Wykupienie dostępu pozwoli Ci czytać artykuły wysokiej jakości i wspierać niezależne dziennikarstwo w wymagających dla wydawców czasach. Rośnij z nami! Pełna oferta →
Sześćsetlecie Łodzi. Przeżyliśmy je 29 lipca. W gronie chrześcijan ze wszystkich Kościołów, które współtworzą to miasto, słuchaliśmy Słów Bożych. Także takiego, które nie tylko pozwala nam przeczytać przeszłość, ale i otworzyć się na przyszłość – na Obietnicę. Ta przyszła przede wszystkim ze słowem Apokalipsy św. Jana: „I zobaczyłem miasto święte..., które zstępuje z nieba od Boga, przygotowane jak panna młoda przystrojona dla swojego męża. I usłyszałem donośny głos od tronu, jak mówił: Oto miejsce przebywania Boga z ludźmi, i będzie mieszkał z nimi…” (Ap 21, 1-21).
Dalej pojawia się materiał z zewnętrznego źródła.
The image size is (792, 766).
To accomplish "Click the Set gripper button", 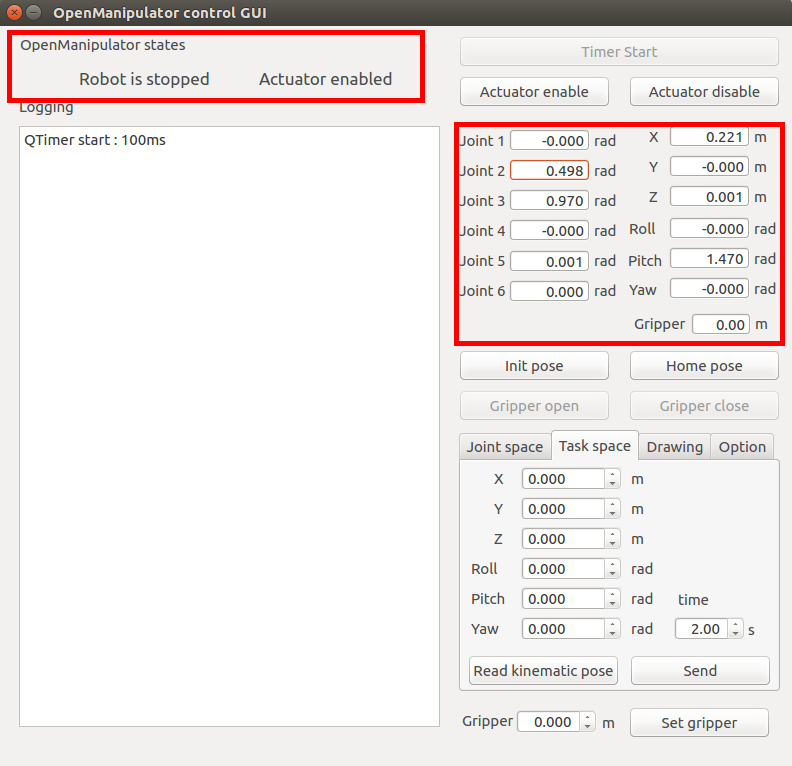I will coord(699,723).
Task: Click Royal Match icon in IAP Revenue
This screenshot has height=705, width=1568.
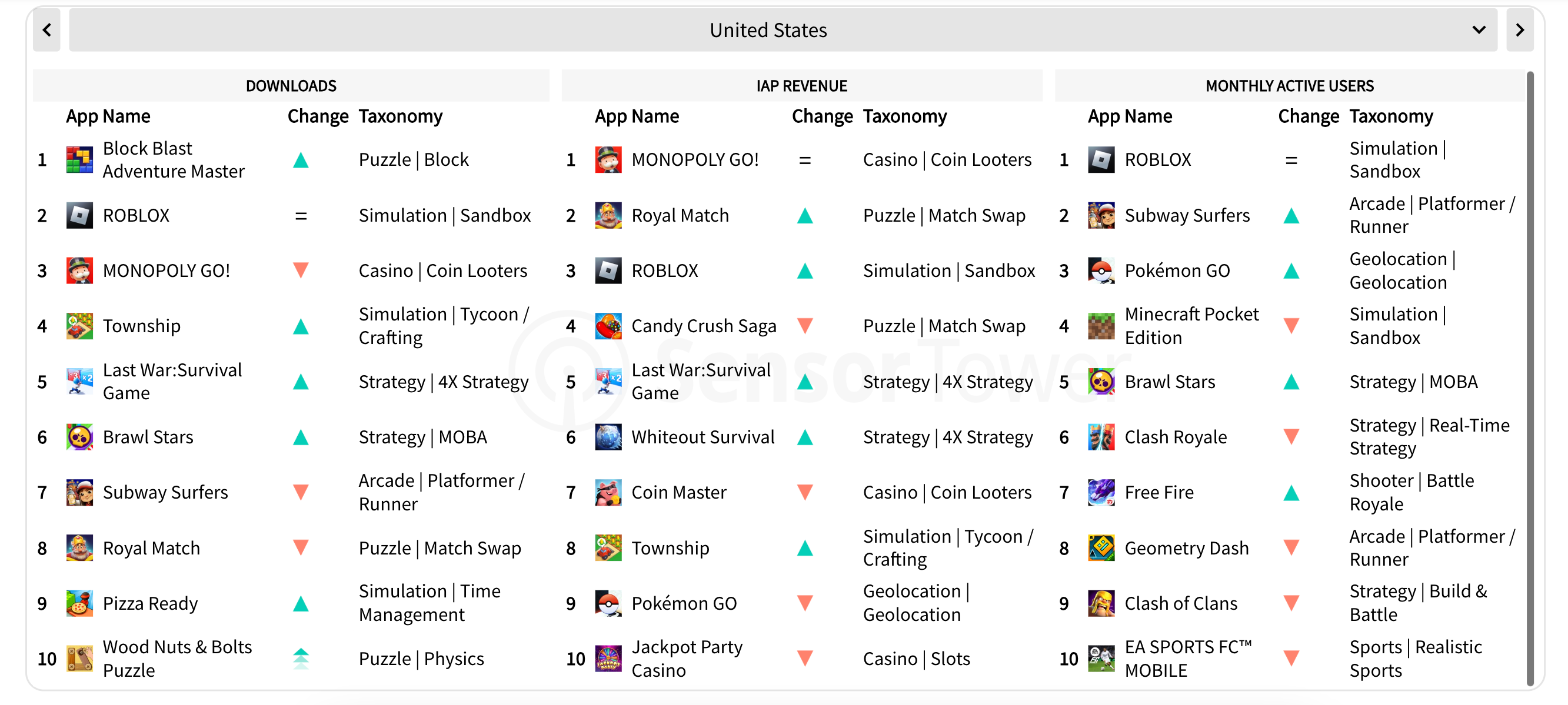Action: tap(608, 215)
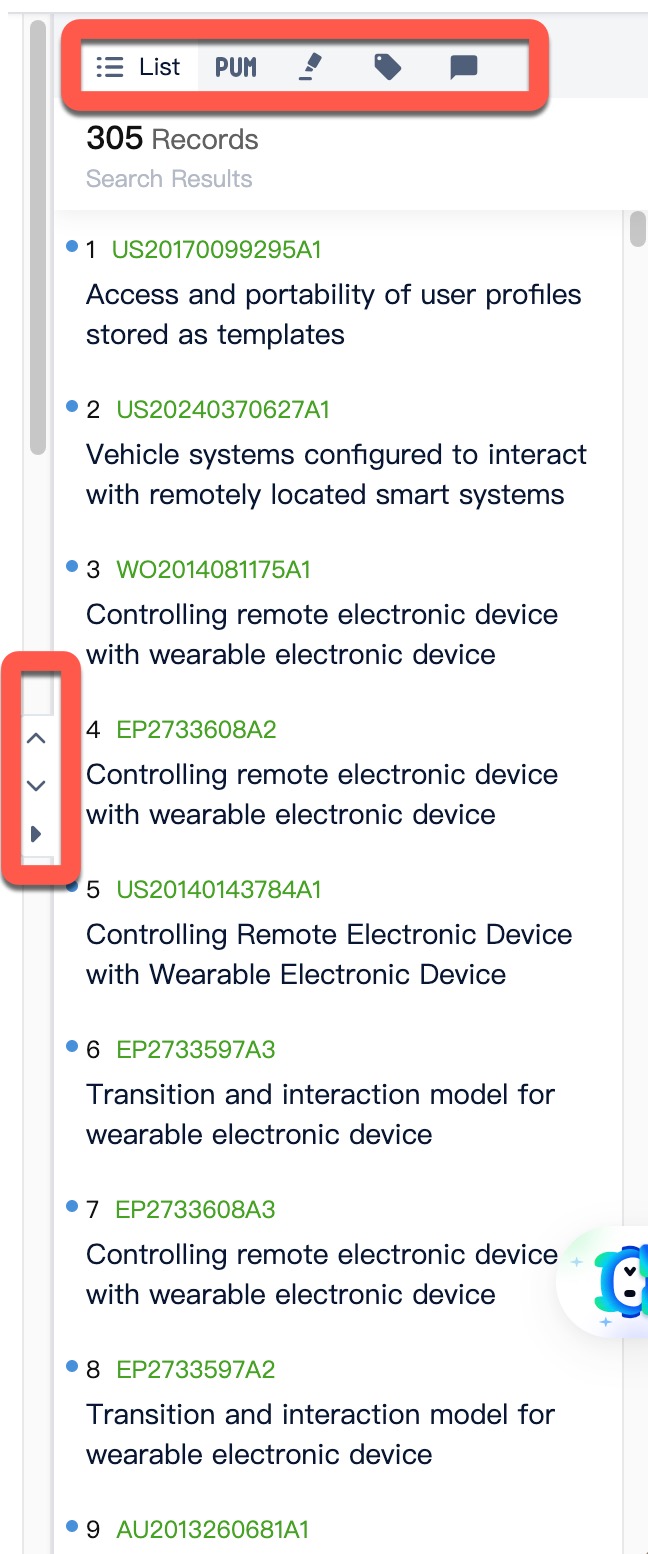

Tu trzeba koniecznie przytoczyć tekst papieża Franciszka z „Evangelii gaudium”: „Miasto Święte (Ap 21) stanowi cel, do którego zmierza cała ludzkość. Interesujące jest, co mówi nam Objawienie, że pełnia ludzkości i dziejów urzeczywistnia się w mieście” (71).
„Jak to – zapyta ktoś – miasto punktem dojścia historii zbawienia? Miasto punktem dojścia zażyłości Boga z ludźmi?”. Czy nasze doświadczenie nie mówi nam czegoś dokładnie odwrotnego? Czy miasto nie jest jedną z najbardziej zsekularyzowanych ludzkich rzeczywistości? Gdzie (czy w ogóle) można Boga spotkać w mieście? Czy nie łatwiej spotkać Go w małym wiejskim, drewnianym, pachnącym pobożnością wszystkich poprzednich pokoleń kościółku? Pośród ludowej kultury przesiąkniętej na wylot chrześcijańskim orędziem? Między ludźmi, którzy ciągle jeszcze szczerze praktykują życie sakramentalne – od niedzielnej Eucharystii począwszy?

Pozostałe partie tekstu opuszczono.